Your task: Copy the data word for word from the line containing "Open the cloud.tencent.com" through the end of the data, leaving out the pictures.

Dataset extract:
====

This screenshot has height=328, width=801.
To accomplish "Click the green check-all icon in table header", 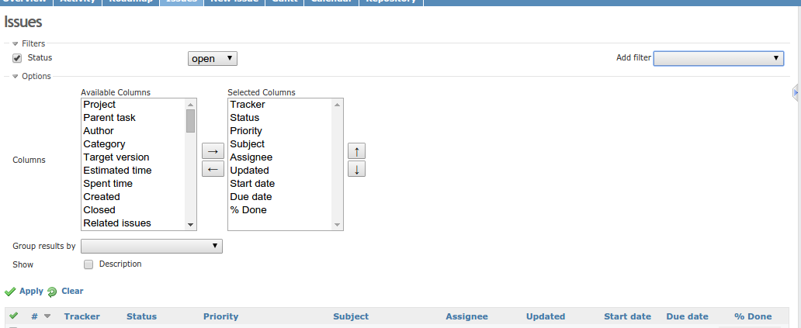I will (x=14, y=316).
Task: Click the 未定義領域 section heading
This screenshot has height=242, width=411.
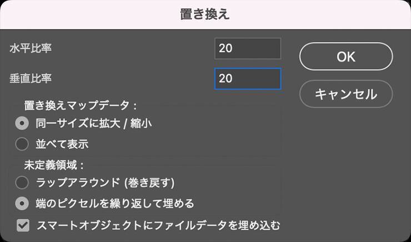Action: [53, 164]
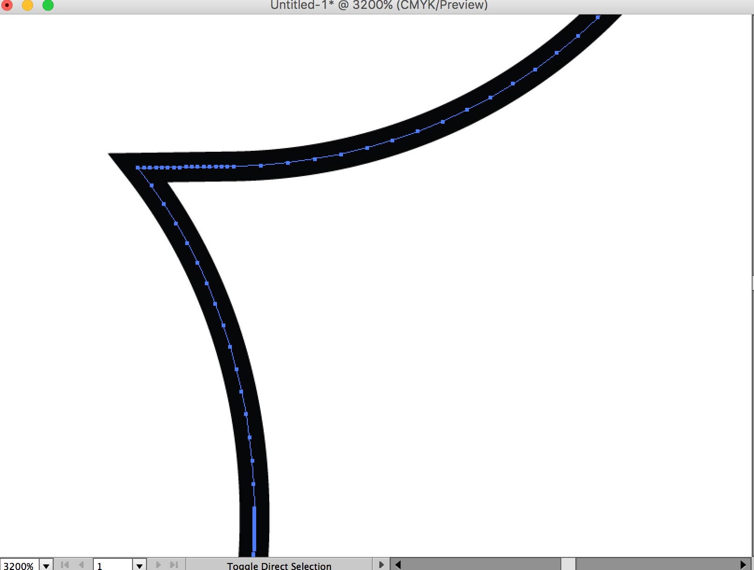Maximize the window with the green button
754x570 pixels.
coord(48,5)
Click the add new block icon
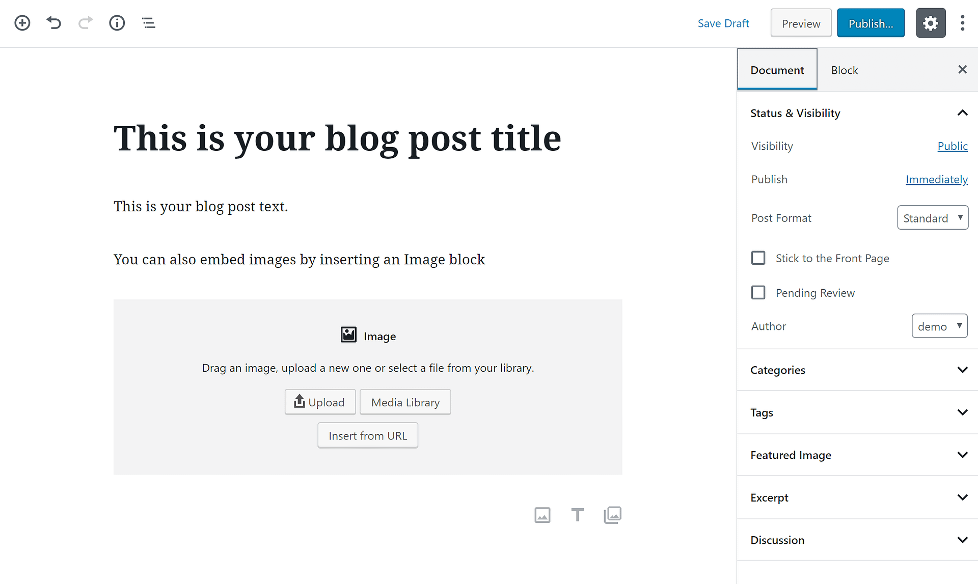Screen dimensions: 978x584 coord(22,22)
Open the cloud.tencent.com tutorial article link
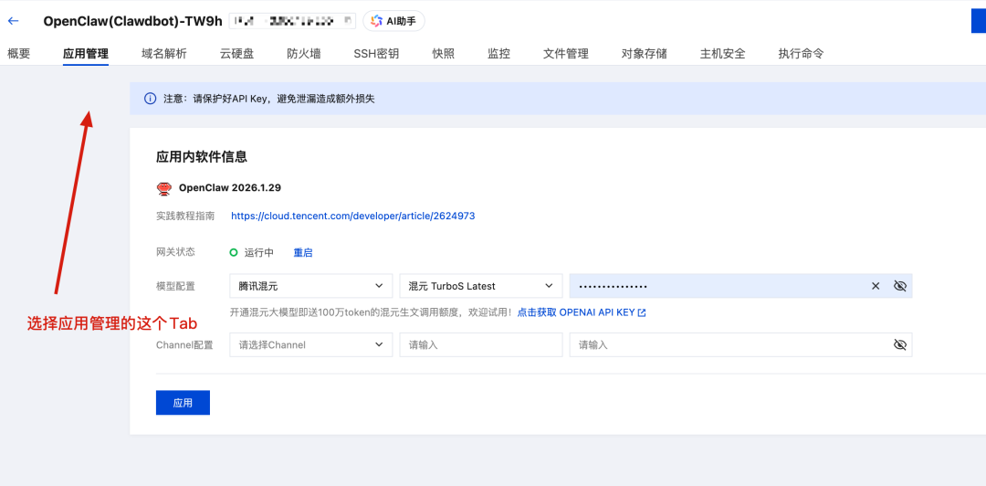986x486 pixels. click(x=352, y=217)
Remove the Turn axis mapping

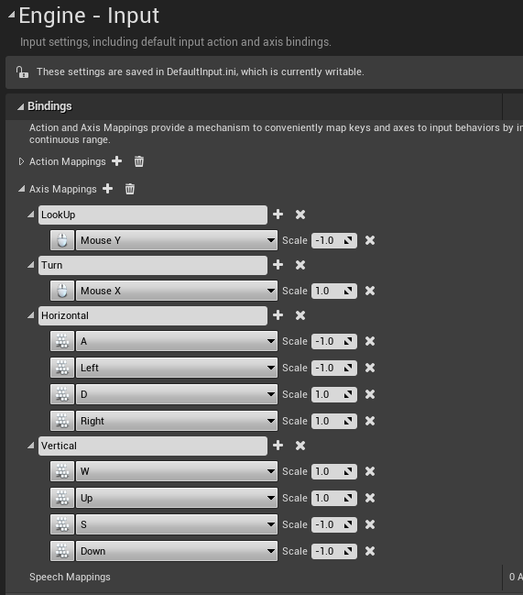point(300,265)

====

Task solution:
Open the cloud.tencent.com tutorial article link
986x486 pixels. click(x=352, y=217)
Remove the Turn axis mapping

point(300,265)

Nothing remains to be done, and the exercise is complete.